Collection entries
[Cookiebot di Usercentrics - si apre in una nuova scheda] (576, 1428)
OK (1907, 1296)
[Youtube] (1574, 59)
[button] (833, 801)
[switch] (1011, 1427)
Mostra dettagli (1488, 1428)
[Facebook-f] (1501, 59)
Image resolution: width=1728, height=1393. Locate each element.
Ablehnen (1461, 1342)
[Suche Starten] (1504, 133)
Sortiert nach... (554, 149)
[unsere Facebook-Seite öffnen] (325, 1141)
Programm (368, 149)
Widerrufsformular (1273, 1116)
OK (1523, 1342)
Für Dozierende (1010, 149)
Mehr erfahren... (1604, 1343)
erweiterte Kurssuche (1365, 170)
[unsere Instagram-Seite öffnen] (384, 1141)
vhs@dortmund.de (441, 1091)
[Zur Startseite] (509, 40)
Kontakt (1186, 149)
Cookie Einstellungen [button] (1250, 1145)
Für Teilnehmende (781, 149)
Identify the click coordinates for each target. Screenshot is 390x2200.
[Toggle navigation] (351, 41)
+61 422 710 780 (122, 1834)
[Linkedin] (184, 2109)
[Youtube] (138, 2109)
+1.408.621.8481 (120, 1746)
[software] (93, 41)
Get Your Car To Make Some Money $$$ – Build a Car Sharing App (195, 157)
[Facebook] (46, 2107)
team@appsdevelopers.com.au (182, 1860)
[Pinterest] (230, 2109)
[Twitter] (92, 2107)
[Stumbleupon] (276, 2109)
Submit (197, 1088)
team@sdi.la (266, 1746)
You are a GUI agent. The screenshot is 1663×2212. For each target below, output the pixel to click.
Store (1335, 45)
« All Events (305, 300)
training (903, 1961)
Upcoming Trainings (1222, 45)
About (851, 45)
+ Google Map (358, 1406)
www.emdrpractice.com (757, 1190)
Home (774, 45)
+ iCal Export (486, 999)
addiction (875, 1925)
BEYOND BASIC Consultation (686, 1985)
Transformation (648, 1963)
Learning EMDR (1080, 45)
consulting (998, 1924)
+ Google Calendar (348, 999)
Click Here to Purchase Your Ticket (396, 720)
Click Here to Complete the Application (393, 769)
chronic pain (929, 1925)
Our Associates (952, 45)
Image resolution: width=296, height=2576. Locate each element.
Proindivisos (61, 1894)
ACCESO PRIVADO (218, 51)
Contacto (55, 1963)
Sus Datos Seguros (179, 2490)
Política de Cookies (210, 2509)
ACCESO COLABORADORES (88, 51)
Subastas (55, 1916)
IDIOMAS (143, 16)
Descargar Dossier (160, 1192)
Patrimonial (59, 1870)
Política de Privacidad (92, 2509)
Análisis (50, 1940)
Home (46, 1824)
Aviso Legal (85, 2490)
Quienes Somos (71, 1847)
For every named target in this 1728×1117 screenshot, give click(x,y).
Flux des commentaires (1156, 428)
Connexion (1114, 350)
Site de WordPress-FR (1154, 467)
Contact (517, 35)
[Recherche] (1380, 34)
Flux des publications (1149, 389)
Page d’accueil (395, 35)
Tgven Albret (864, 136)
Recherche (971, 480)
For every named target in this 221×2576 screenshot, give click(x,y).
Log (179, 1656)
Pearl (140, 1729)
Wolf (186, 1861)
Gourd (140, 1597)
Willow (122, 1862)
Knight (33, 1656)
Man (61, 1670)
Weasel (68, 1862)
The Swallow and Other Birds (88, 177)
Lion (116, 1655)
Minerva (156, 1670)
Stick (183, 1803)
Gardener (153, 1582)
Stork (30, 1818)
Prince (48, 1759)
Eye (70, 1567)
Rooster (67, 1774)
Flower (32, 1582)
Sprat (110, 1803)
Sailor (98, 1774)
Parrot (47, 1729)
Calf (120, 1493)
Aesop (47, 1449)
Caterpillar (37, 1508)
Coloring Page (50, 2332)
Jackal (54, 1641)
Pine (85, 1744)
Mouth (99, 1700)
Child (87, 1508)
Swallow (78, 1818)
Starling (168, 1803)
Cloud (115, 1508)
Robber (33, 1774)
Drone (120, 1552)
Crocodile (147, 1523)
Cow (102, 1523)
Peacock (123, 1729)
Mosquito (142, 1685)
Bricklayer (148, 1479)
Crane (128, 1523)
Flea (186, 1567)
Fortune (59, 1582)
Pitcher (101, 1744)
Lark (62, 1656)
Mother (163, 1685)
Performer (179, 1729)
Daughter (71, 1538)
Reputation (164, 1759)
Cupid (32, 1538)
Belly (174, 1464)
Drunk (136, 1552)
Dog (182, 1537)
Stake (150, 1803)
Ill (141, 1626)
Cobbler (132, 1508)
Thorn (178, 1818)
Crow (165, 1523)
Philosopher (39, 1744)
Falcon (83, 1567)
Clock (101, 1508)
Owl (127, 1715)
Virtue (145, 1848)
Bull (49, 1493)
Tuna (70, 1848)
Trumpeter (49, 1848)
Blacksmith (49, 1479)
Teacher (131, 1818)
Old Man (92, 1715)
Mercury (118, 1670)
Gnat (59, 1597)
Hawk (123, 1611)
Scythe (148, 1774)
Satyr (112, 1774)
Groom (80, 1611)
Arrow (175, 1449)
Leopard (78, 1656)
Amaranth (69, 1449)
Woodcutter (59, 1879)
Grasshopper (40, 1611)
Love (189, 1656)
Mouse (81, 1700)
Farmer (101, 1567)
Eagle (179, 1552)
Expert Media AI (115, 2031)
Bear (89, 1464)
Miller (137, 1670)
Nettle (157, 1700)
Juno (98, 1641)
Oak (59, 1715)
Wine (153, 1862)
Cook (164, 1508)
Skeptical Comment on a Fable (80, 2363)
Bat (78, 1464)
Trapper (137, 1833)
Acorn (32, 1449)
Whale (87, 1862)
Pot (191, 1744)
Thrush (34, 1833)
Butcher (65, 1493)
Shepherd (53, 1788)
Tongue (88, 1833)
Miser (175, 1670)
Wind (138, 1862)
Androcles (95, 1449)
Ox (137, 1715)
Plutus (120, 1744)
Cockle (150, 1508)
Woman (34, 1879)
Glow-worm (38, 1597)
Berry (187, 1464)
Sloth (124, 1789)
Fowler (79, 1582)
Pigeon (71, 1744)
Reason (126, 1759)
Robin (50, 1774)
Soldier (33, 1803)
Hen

**HOW TO COMPLETE THIS TASK:** Every entry must be repeated exactly; none may be skipped.

**FINISHED TASK:**
[Cookiebot di Usercentrics - si apre in una nuova scheda] (576, 1428)
OK (1907, 1296)
[Youtube] (1574, 59)
[button] (833, 801)
[switch] (1011, 1427)
Mostra dettagli (1488, 1428)
[Facebook-f] (1501, 59)
Image resolution: width=1728, height=1393. Locate each element.
Ablehnen (1461, 1342)
[Suche Starten] (1504, 133)
Sortiert nach... (554, 149)
[unsere Facebook-Seite öffnen] (325, 1141)
Programm (368, 149)
Widerrufsformular (1273, 1116)
OK (1523, 1342)
Für Dozierende (1010, 149)
Mehr erfahren... (1604, 1343)
erweiterte Kurssuche (1365, 170)
[unsere Instagram-Seite öffnen] (384, 1141)
vhs@dortmund.de (441, 1091)
[Zur Startseite] (509, 40)
Kontakt (1186, 149)
Cookie Einstellungen [button] (1250, 1145)
Für Teilnehmende (781, 149)
Identify the click coordinates for each target. Screenshot is 390x2200.
[Toggle navigation] (351, 41)
+61 422 710 780 (122, 1834)
[Linkedin] (184, 2109)
[Youtube] (138, 2109)
+1.408.621.8481 (120, 1746)
[software] (93, 41)
Get Your Car To Make Some Money $$$ – Build a Car Sharing App (195, 157)
[Facebook] (46, 2107)
team@appsdevelopers.com.au (182, 1860)
[Pinterest] (230, 2109)
[Twitter] (92, 2107)
[Stumbleupon] (276, 2109)
Submit (197, 1088)
team@sdi.la (266, 1746)
You are a GUI agent. The screenshot is 1663×2212. For each target below, output the pixel to click.
Store (1335, 45)
« All Events (305, 300)
training (903, 1961)
Upcoming Trainings (1222, 45)
About (851, 45)
+ Google Map (358, 1406)
www.emdrpractice.com (757, 1190)
Home (774, 45)
+ iCal Export (486, 999)
addiction (875, 1925)
BEYOND BASIC Consultation (686, 1985)
Transformation (648, 1963)
Learning EMDR (1080, 45)
consulting (998, 1924)
+ Google Calendar (348, 999)
Click Here to Purchase Your Ticket (396, 720)
Click Here to Complete the Application (393, 769)
chronic pain (929, 1925)
Our Associates (952, 45)
Image resolution: width=296, height=2576. Locate each element.
Proindivisos (61, 1894)
ACCESO PRIVADO (218, 51)
Contacto (55, 1963)
Sus Datos Seguros (179, 2490)
Política de Cookies (210, 2509)
ACCESO COLABORADORES (88, 51)
Subastas (55, 1916)
IDIOMAS (143, 16)
Descargar Dossier (160, 1192)
Patrimonial (59, 1870)
Política de Privacidad (92, 2509)
Análisis (50, 1940)
Home (46, 1824)
Aviso Legal (85, 2490)
Quienes Somos (71, 1847)
For every named target in this 1728×1117 screenshot, give click(x,y).
Flux des commentaires (1156, 428)
Connexion (1114, 350)
Site de WordPress-FR (1154, 467)
Contact (517, 35)
[Recherche] (1380, 34)
Flux des publications (1149, 389)
Page d’accueil (395, 35)
Tgven Albret (864, 136)
Recherche (971, 480)
For every named target in this 221×2576 screenshot, give click(x,y).
Log (179, 1656)
Pearl (140, 1729)
Wolf (186, 1861)
Gourd (140, 1597)
Willow (122, 1862)
Knight (33, 1656)
Man (61, 1670)
Weasel (68, 1862)
The Swallow and Other Birds (88, 177)
Lion (116, 1655)
Minerva (156, 1670)
Stick (183, 1803)
Gardener (153, 1582)
Stork (30, 1818)
Prince (48, 1759)
Eye (70, 1567)
Rooster (67, 1774)
Flower (32, 1582)
Sprat (110, 1803)
Sailor (98, 1774)
Parrot (47, 1729)
Calf (120, 1493)
Aesop (47, 1449)
Caterpillar (37, 1508)
Coloring Page (50, 2332)
Jackal (54, 1641)
Pine (85, 1744)
Mouth (99, 1700)
Child (87, 1508)
Swallow (78, 1818)
Starling (168, 1803)
Cloud (115, 1508)
Robber (33, 1774)
Drone (120, 1552)
Crocodile (147, 1523)
Cow (102, 1523)
Peacock (123, 1729)
Mosquito (142, 1685)
Bricklayer (148, 1479)
Crane (128, 1523)
Flea (186, 1567)
Fortune (59, 1582)
Pitcher (101, 1744)
Lark (62, 1656)
Mother (163, 1685)
Performer (179, 1729)
Daughter (71, 1538)
Reputation (164, 1759)
Cupid (32, 1538)
Belly (174, 1464)
Drunk (136, 1552)
Dog (182, 1537)
Stake (150, 1803)
Ill (141, 1626)
Cobbler (132, 1508)
Thorn (178, 1818)
Crow (165, 1523)
Philosopher (39, 1744)
Falcon (83, 1567)
Clock (101, 1508)
Owl (127, 1715)
Virtue (145, 1848)
Bull (49, 1493)
Tuna (70, 1848)
Trumpeter (49, 1848)
Blacksmith (49, 1479)
Teacher (131, 1818)
Old Man (92, 1715)
Mercury (118, 1670)
Gnat (59, 1597)
Hawk (123, 1611)
Scythe (148, 1774)
Satyr (112, 1774)
Groom (80, 1611)
Arrow (175, 1449)
Leopard (78, 1656)
Amaranth (69, 1449)
Woodcutter (59, 1879)
Grasshopper (40, 1611)
Love (189, 1656)
Mouse (81, 1700)
Farmer (101, 1567)
Eagle (179, 1552)
Expert Media AI (115, 2031)
Bear (89, 1464)
Miller (137, 1670)
Nettle (157, 1700)
Juno (98, 1641)
Oak (59, 1715)
Wine (153, 1862)
Cook (164, 1508)
Skeptical Comment on a Fable (80, 2363)
Bat (78, 1464)
Trapper (137, 1833)
Acorn (32, 1449)
Whale (87, 1862)
Pot (191, 1744)
Thrush (34, 1833)
Butcher (65, 1493)
Shepherd (53, 1788)
Tongue (88, 1833)
Miser (175, 1670)
Wind (138, 1862)
Androcles (95, 1449)
Ox (137, 1715)
Plutus (120, 1744)
Cockle (150, 1508)
Woman (34, 1879)
Glow-worm (38, 1597)
Berry (187, 1464)
Sloth (124, 1789)
Fowler (79, 1582)
Pigeon (71, 1744)
Reason (126, 1759)
Robin (50, 1774)
Soldier (33, 1803)
Hen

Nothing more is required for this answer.